**What this task involves**
An exact repeat is needed of the lines from the one with "Click the Hybrid app icon in title bar" through the last line of the data below. Please omit the pictures.

**Supplied entries**
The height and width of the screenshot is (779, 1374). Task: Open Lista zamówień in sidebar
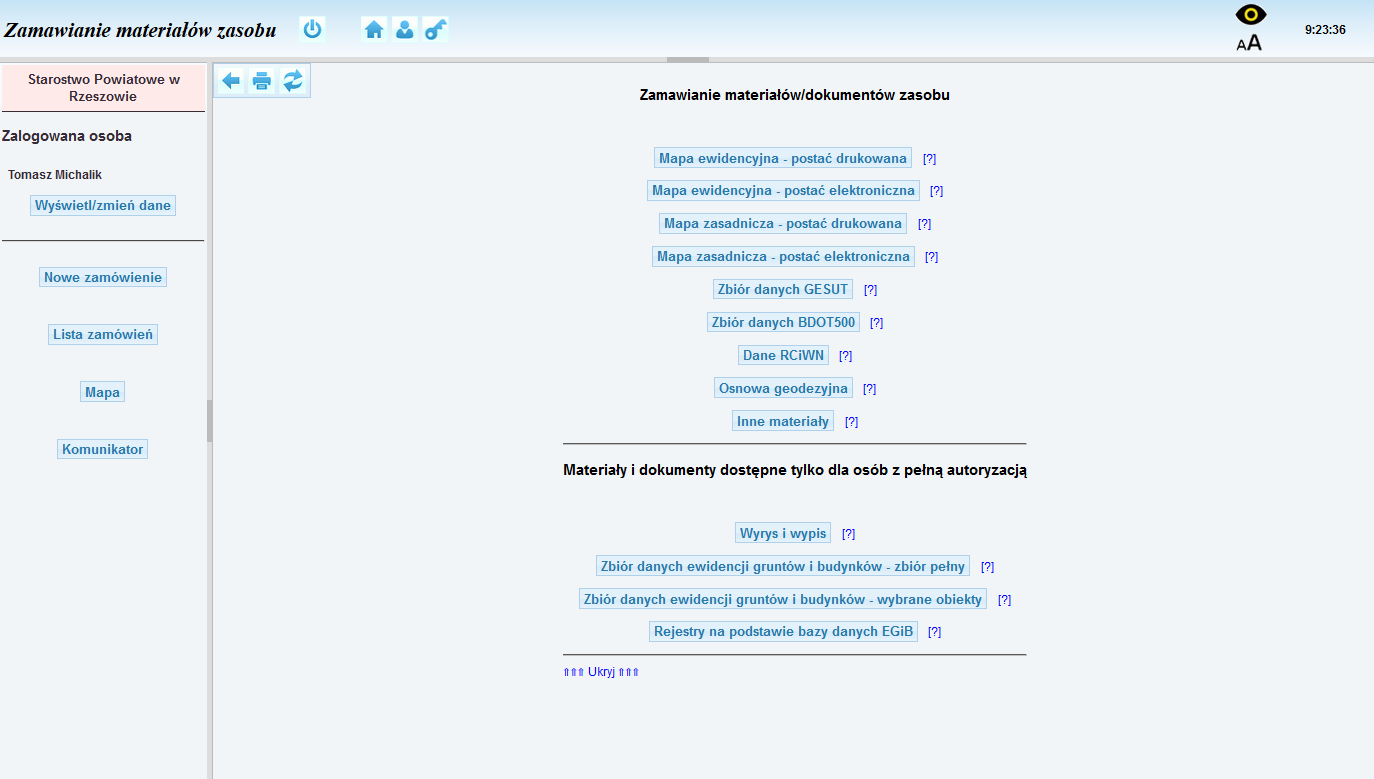(103, 335)
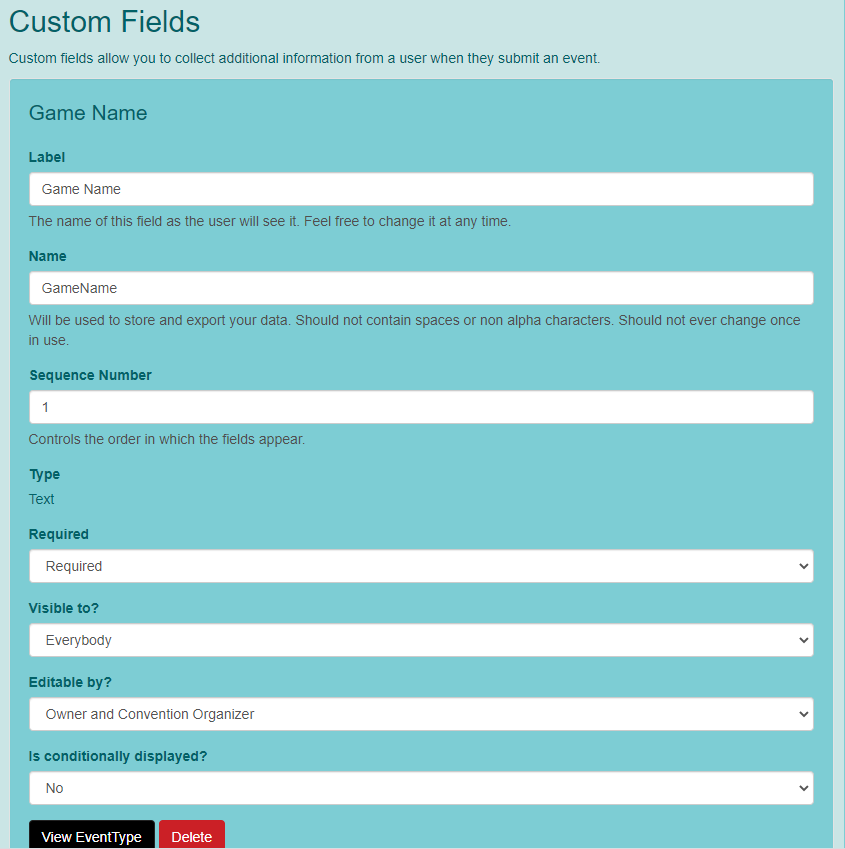Open the Is conditionally displayed dropdown
845x849 pixels.
pyautogui.click(x=421, y=788)
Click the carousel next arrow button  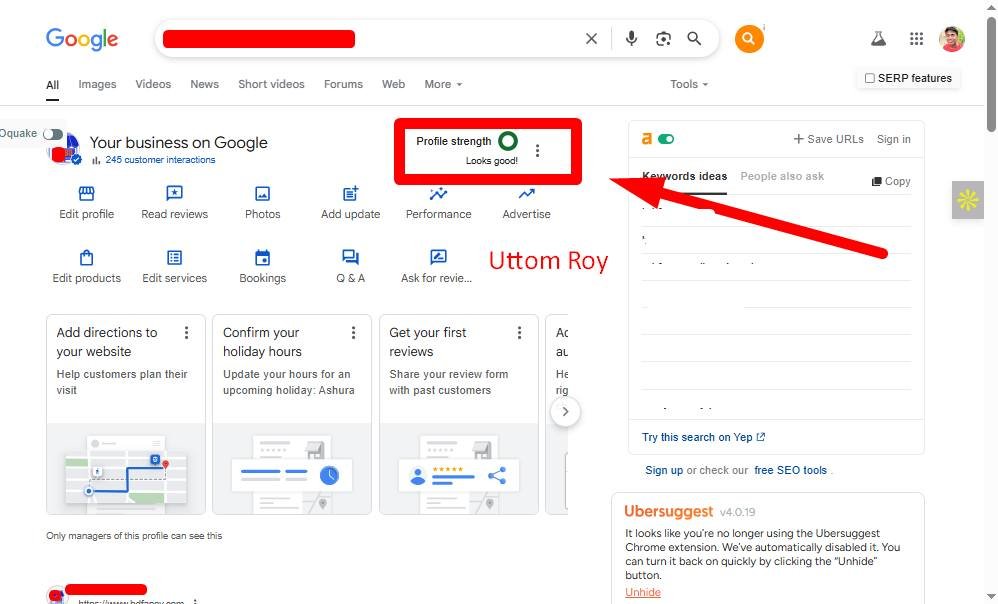[565, 411]
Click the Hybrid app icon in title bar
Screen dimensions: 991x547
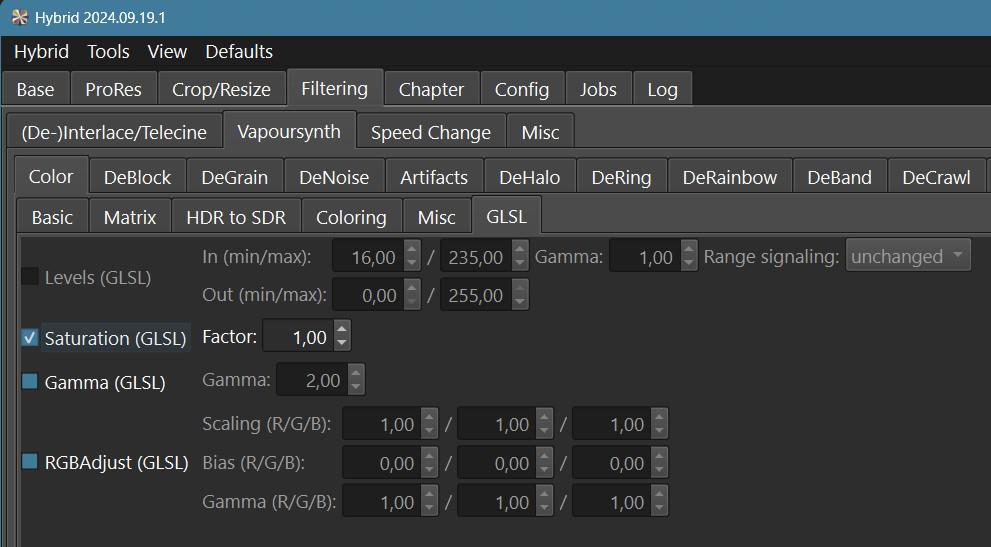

**Exercise answer**
Click the Hybrid app icon in title bar
Screen dimensions: 991x547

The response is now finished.